We've certainly seen Windows Defender delete software like uTorrent without any input from the system Administrator.
This is exactly how Symantec operated under Windows 7, which required you to disable a key security feature at boot. Not sure if it’s still a thing.
Apple’s software will never support DLP and other invasive Corp spyware so I think there will always unfortunately be a need for the latter.

E.g. https://www.bloomberg.com/news/features/2023-05-11/the-plot-...

Hopefully Scenario 3a: corp realized that they don't really need Apple OS and move to Linux instead.
IMO this is pulling the OS closer towards a more trusted platform model that mobile devices have been afforded through years of incremental refinement of corporate MDM solutions.
I would hope so.

We used to write image processing pipelines.

This is code that really needs to run fast.

We spent a huge amount of time tuning, analyzing, and re-tuning the software.

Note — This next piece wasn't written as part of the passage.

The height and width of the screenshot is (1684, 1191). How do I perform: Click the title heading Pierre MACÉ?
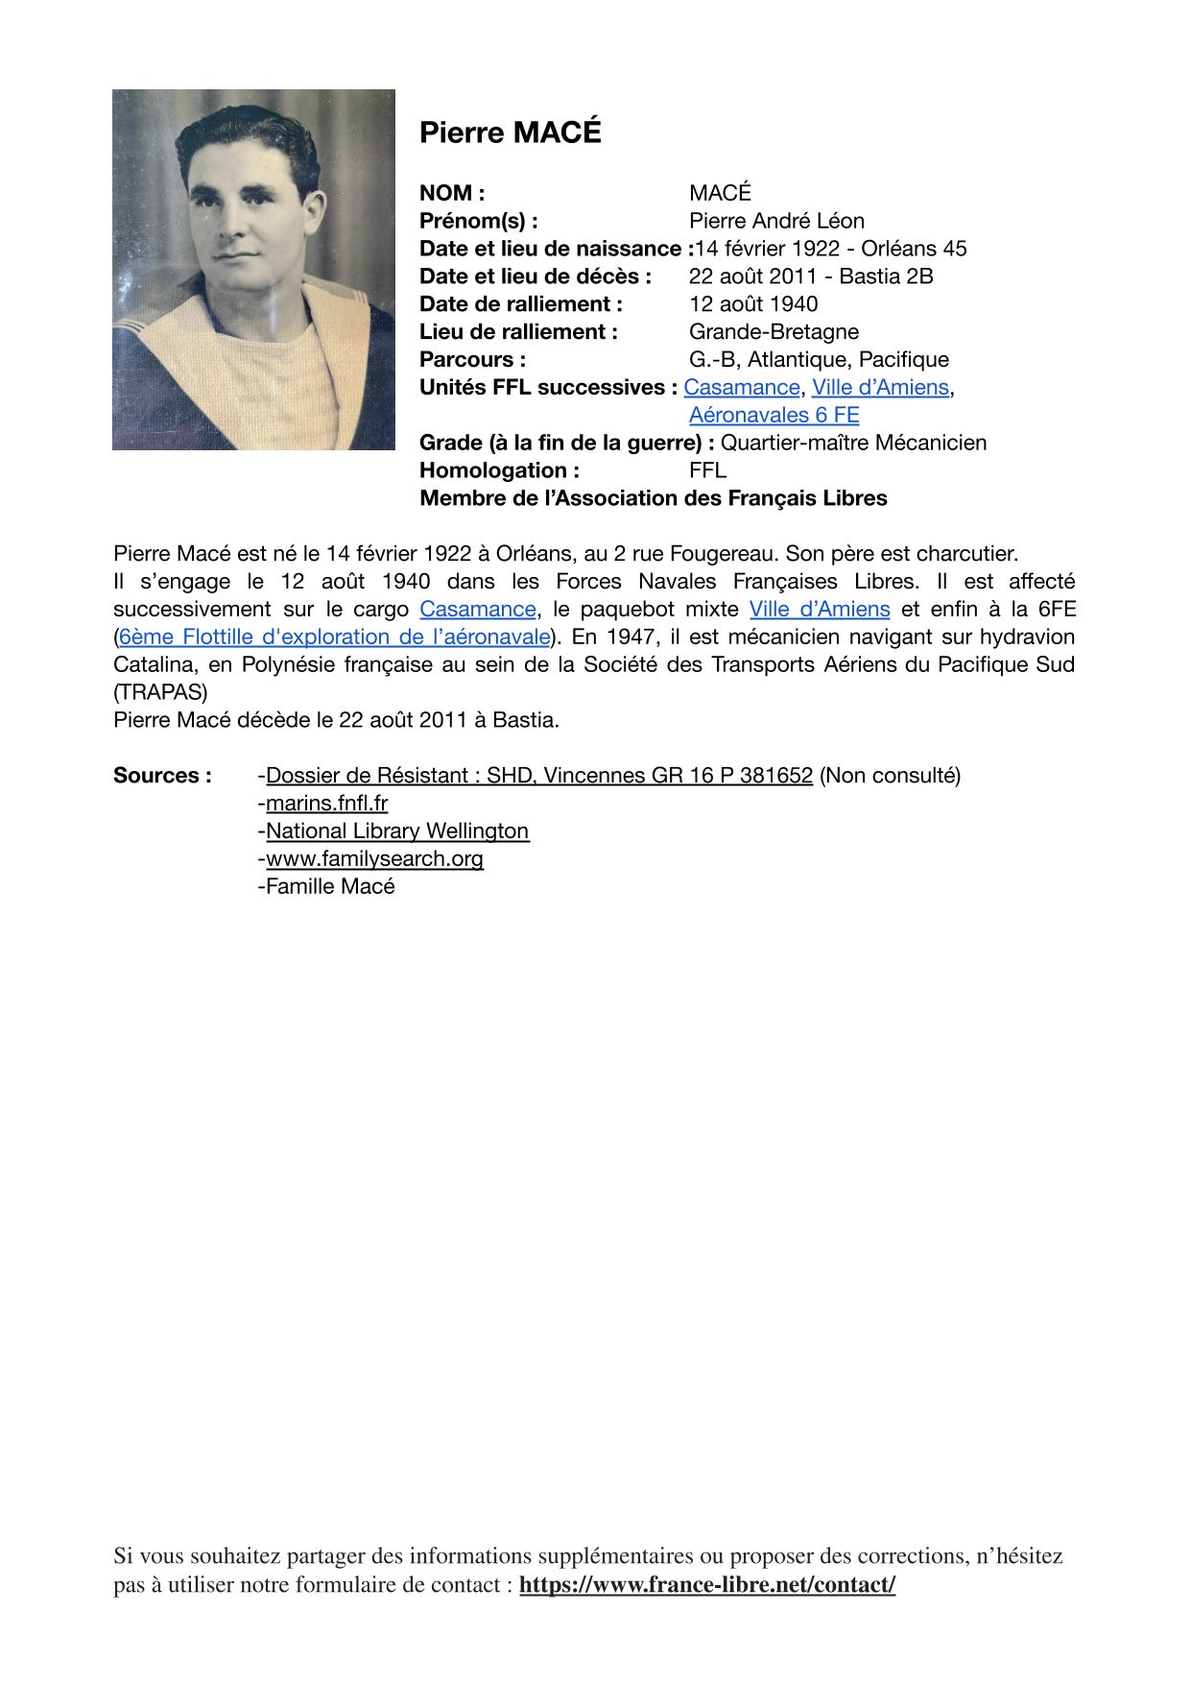tap(510, 132)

Our IT group was completely focused on office workers, and would force us to install their spyware on our test machines.

It was not a good fit.

3rd party software checks the security and regulatory teams boxes, so no matter how bad they are, they won't be going away anytime soon.
I have seen companies pass audits with just XProtect, but I think it highly depends on your auditor and the wording you use to justify it.
>Windows Defender (or whatever it’s called) looked like it might help similarly on Windows, but I haven’t seen it being used that way.

It is more and more, but you need the expensive Microsoft 365 license to use the web portal for it for, key word, MANAGEMENT.

You want to be able to scan computers, lock them out of all network access besides the AV management, block usb/peripherals etc etc when an attack happens.

You DONT want to just let it run headless.